Türk sinemasının Adile Naşit’in oyunculuğunu keşfetmesindeki kilit isim
Arzu Film’in kurucusu Ertem Eğilmez’dir. Yapımcı ve yönetmen Eğilmez, Naşit’i tiyatro sahnesinde seyreder ve Arzu Film kadrosuna katılmaya ikna eder. Arzu
Film 70’li yıllarda aynı oyuncu grubu ile tıpkı bir tiyatro kumpanyası gibi çalışır ve yılda ortalama beş ila altı film gibi inanılması güç bir tempoda üretir. Benzer hikâyeleri benzer bir üslupla anlatan şirketin en belirgin janrı aile komedileridir. Adile Naşit sıradan insanların renkli ve sevgi dolu hayatlarını anlatan bu filmlerde benzer karakterlere hayat verir. Yeşilçam’ın belirli oyuncuları belirli karakterler ile özdeşleştiren pratik yaklaşımı Adile Naşit’e de ailenin neşeli, müşfik, fedakâr annesi rolünü biçer. Tek evladını çocuk yaşında toprağa veren Adile Naşit’in bu kayıptan kısa süre sonra yükselen Yeşilçam kariyerinde “anne” personasıyla özdeşleşmesi sinema tarihimizdeki hüzünlü hikâyelerdendir. Bu filmlerin hemen hepsinde Münir Özkul ile karşılıklı oynayan Naşit, bu dönemde sinemada hiç olmadığı kadar görünür olur. Zor durumlara düşen mutlu ailelerin hikâyelerini anlatan “Bizim Aile” (1975), “Gülen Gözler” (1977), “Neşeli Günler” (1978) nostaljiden hoşlanan seyircilerce bugün de severek
izlenen filmlerdir. Özellikle dinî bayramlarda, Türk televizyonlarında bu filmlerin bir veya birkaçına rastlamak işten bile değil.

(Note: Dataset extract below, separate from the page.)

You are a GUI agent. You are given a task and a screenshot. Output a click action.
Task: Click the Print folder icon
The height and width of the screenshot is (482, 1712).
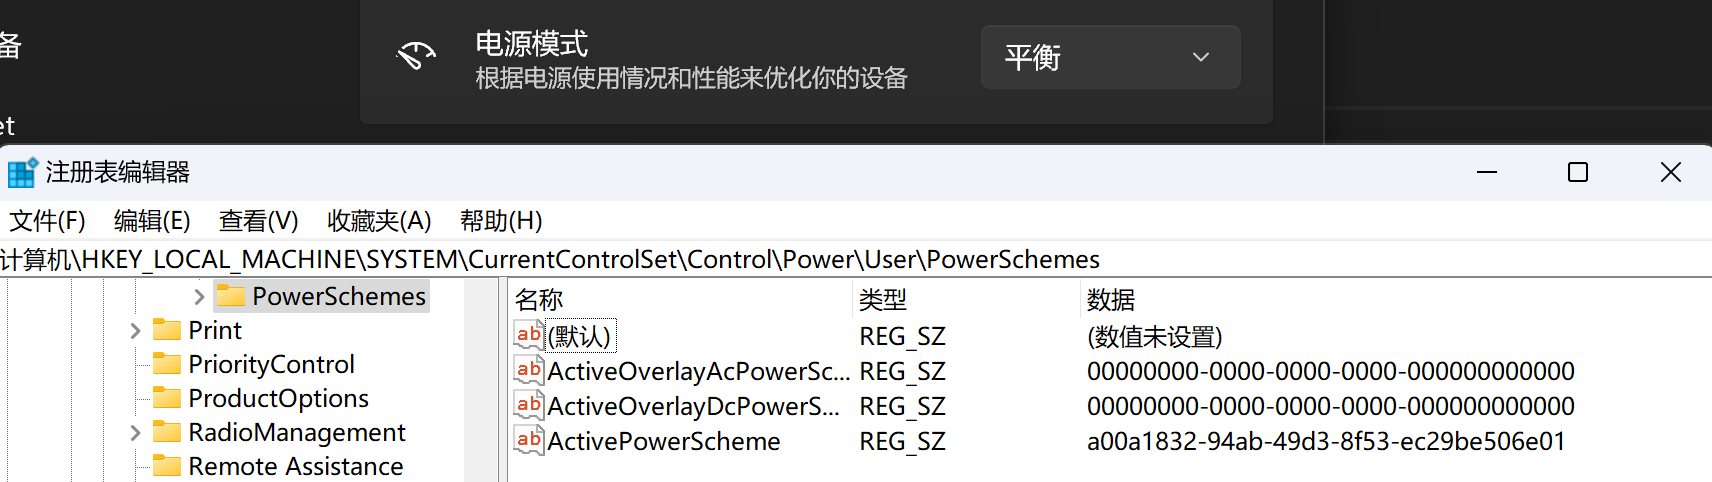(x=167, y=330)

80’li yıllarda sinema faaliyetleri hızla devam ederken, TRT’de yayınlanan çocuk programı “Uykudan Önce”yi sunması Adile Naşit’in kariyerinde yeni bir dönemi başlatır. Sıcak ve sevecen bir üslupla masallar anlatan ve dinleyicilerine “Kuzucuklarım” diye hitap eden Adile Teyze bu yıllarda yeni bir hayran kitlesi kazanır. Tıpkı Barış Manço’nun “Adam Olacak Çocuk” programıyla başardığı gibi bir jenerasyonla, temelleri çocuklukta atılan güçlü bir bağ kurar.
Trajik ve hüzünlü bir hayat süren komedi oyuncusu
1987 yılında, 57 yaşında hayata gözlerini yumar.
Kısa hayatına zengin ve çok yönlü bir kariyer sığdırmayı başaran
Adile Naşit her yaştan seyircisince tebessümle hatırlanır. Naşit bugün İstanbul Karacaahmet’te, 32 yıllık hayat arkadaşı Ziya Keskiner ve oğlu Ahmet Keskiner ile birlikte ebedî istirahatgâhında. Tabii bir de kuzucuklarının gönüllerinde.